Define the open set {$O_\alpha$} that covers the $n$-dimensional sphere and the charts $\psi_\alpha:O_\alpha \rightarrow U_\alpha \subset R^n$.

Question

That is precisely the question. I thought I would just take n-dimensional spherical coordinates, but somehow that doesn't seem to work. The tasks that build on this make it impossible. Maybe I'm just too stupid. Ultimately, the point is to show that the $n$-dimensional sphere is a manifold. Do you have another possible set $O_\alpha$ with charts $\psi_\alpha$ for me to use?

Answer 1

There are many ways to do it.

1. There is an atlas given by the two stereographic projections $\chi^n_N$ and $\chi^n_S$ from north pole $N = (0,\dots,0,1)$ and south pole $S = (0,\dots,0,-1)$. Explicitly $$\chi^n_N : S^n \setminus \{ N \} \to \mathbb R^n, \chi^n_N((x_1,\dots,x_{n+1})) = \frac{1}{1-x_{n+1}}(x_1,\dots,x_n) , $$ $$\chi^n_S : S^n \setminus \{ S \} \to \mathbb R^n, \chi^n_S((x_1,\dots,x_{n+1})) = \frac{1}{1+x_{n+1}}(x_1,\dots,x_n) . $$

2. There are atlases which are simpler, but have more charts.
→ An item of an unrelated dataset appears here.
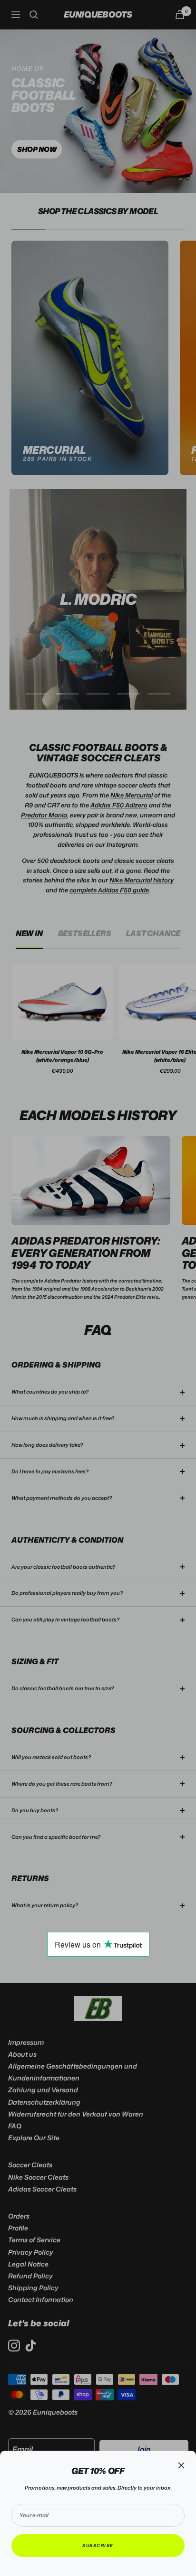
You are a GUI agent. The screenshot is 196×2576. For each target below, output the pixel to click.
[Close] (181, 2465)
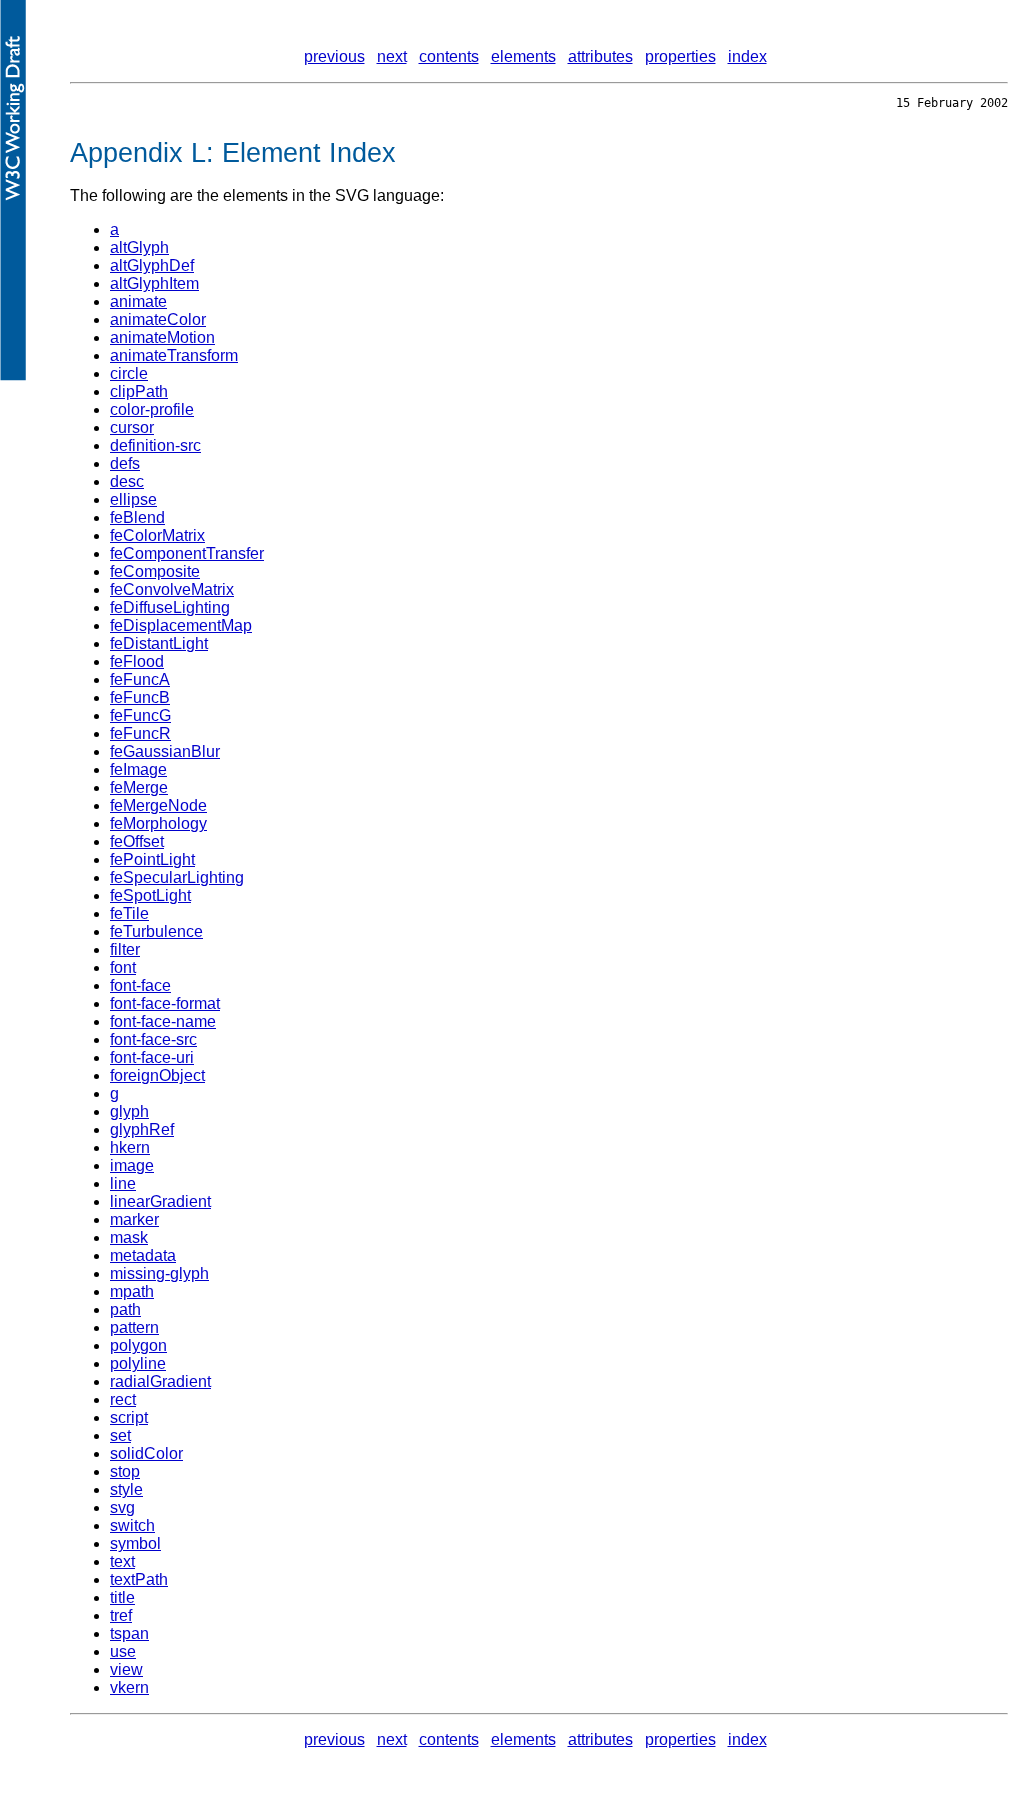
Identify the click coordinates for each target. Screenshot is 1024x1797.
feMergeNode (158, 805)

As an example take the $2(n+1)$ charts living on $U_i^\epsilon = \{ (x_1,\dots,x_{n+1}) \in S^n \mid \epsilon x_i > 0 \}$, with $i = 1,\dots,n+1$ and $\epsilon =\pm 1$, and projecting $U_i^\epsilon$ onto the standard open $n$-ball $B^n = \{ (x_1,\dots,x_n) \in \mathbb R^n \mid \sum_{j=1}^n x_j^2 < 1 \}$ by omitting the $i$-th coordinate. Explicitly $$\psi_i : U^\epsilon_i \to B^n, \psi_i((x_1,\dots,x_{n+1})) = (x_1,\dots,x_{i-1},x_{i+1},\dots, x_{n+1}) .$$

Note that a single chart cannot form an atlas: There cannot exist a homeomorphism from $S^n$ to an open $V \subset \mathbb R^n$ because $S^n$ is compact, but no open subset of $\mathbb R^n$ is compact.